● **EXERCISE DETAILS**
Retype all of the material exactly, leaving no line out.
(MATERIAL SHOWN Opens)
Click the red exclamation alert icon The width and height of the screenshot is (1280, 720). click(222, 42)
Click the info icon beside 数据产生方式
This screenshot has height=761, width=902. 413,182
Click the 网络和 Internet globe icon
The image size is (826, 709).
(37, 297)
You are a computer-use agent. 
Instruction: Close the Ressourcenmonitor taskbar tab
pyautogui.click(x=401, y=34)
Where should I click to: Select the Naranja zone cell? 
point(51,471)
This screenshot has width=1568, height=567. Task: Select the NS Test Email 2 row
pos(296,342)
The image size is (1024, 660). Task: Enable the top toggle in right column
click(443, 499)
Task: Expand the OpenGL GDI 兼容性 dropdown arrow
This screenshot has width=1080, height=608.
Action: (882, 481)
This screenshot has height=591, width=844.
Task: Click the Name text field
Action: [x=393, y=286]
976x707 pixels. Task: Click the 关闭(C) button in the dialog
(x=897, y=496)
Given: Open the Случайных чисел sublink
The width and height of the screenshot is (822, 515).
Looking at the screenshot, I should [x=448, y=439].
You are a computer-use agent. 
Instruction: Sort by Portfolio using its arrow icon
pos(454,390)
(MATERIAL SHOWN Closes)
● **WRITTEN ANSWER**
Click the red exclamation alert icon The width and height of the screenshot is (1280, 720). click(222, 42)
Click the info icon beside 数据产生方式
This screenshot has height=761, width=902. 413,182
Click the 网络和 Internet globe icon
The image size is (826, 709).
(37, 297)
You are a computer-use agent. 
Instruction: Close the Ressourcenmonitor taskbar tab
pyautogui.click(x=401, y=34)
Where should I click to: Select the Naranja zone cell? 
point(51,471)
This screenshot has width=1568, height=567. Task: Select the NS Test Email 2 row
pos(296,342)
The image size is (1024, 660). Task: Enable the top toggle in right column
click(443, 499)
Task: Expand the OpenGL GDI 兼容性 dropdown arrow
This screenshot has width=1080, height=608.
Action: (882, 481)
This screenshot has height=591, width=844.
Task: Click the Name text field
Action: [x=393, y=286]
976x707 pixels. Task: Click the 关闭(C) button in the dialog
(x=897, y=496)
Given: Open the Случайных чисел sublink
The width and height of the screenshot is (822, 515).
Looking at the screenshot, I should [x=448, y=439].
You are a computer-use agent. 
Instruction: Sort by Portfolio using its arrow icon
pos(454,390)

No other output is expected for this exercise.